Sin duda Kapoar lo esperaba.

–¿Quién os envía? –repitió.

Idéntica actitud, por lo que el «ahúna» optó por extraer de su zurrón un dardo, impregnarlo en curare y clavárselo en la pierna a quien se encontraba más cerca, que comenzó a estremecerse, dejó escapar espumarajos por la boca, lanzó un sonoro lamento e inclinó la barbilla sobre el pecho.

–¿Quién os envía?

–Don Marcelo de Castro.

–¿Y ese quién es?

–No lo conocemos. Solo nos paga.

–¿Y dónde vive?

Nuevo silencio, pero bastó el gesto de volver a clavar el dardo en otra pierna para que la confesión llegara de inmediato.

–En Guariavé.

–¿Y dónde está Guariavé?

Uno de ellos hizo un significativo gesto hacia el río:

–A unos sesenta kilómetros, en su confluencia con el Payaré.

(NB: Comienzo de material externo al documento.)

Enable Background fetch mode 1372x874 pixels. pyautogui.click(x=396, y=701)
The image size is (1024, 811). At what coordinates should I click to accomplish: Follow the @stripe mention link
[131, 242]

–¿Aguas arriba o aguas abajo?

–Aguas abajo.

Aquel a quien siempre seguirían considerando un salvaje hizo un gesto hacia lo poco que quedaba del centinela pelirrojo:

–Me voy, pero si vuelvo a veros aquí acabareis como él.

–¿Y nos vas a dejar así, atados, a merced de las bestias?

–Si no sois capaces de soltaros no deberíais haber venido a estos bosques. Son peligrosos.

Recogió sus armas, un saco de provisiones y otro de sal, los documentos, el dinero y algunas prendas de ropa de las que habían traído los «fogueiros», embarcó en la mejor de las piraguas, cortó las amarras de las restantes permitiendo que la corriente las arrastrase y se dispuso a emprender sin prisas el largo viaje hacia Guariavé.

En cualquier otra circunstancia habría optado por marchar en dirección contraria, intentando reunirse cuanto antes con los suyos, pero sabía muy bien que eso daría lugar a que su familia jamás pudiera regresar debido a que un tal Marcelo Castro, que nunca había puesto un pie en aquellas tierras, las reclamaba como suyas.

Hasta que don Marcelo Castro no renunciara a esos derechos, los «ahúnas» no serían más que vagabundos del bosque; un pequeño grupo de desarraigados que pronto o tarde acabarían convirtiéndose en vagabundos de ciudad.

Y no estaba dispuesto a permitir que su abuelo acabara entre cubos de basura, ni sus hermanas en prostíbulos.

Lo habían educado para ser un hábil cazador y un valiente guerrero no solo capaz de abatir araguatos o defender a los niños de las garras de un jaguar sino para serlo en cualquier circunstancia.

Y aquellas eran unas circunstancias fuera de lo normal en las que no bastaría con pensar y actuar como un hombre de la selva, sino como un hombre de ciudad.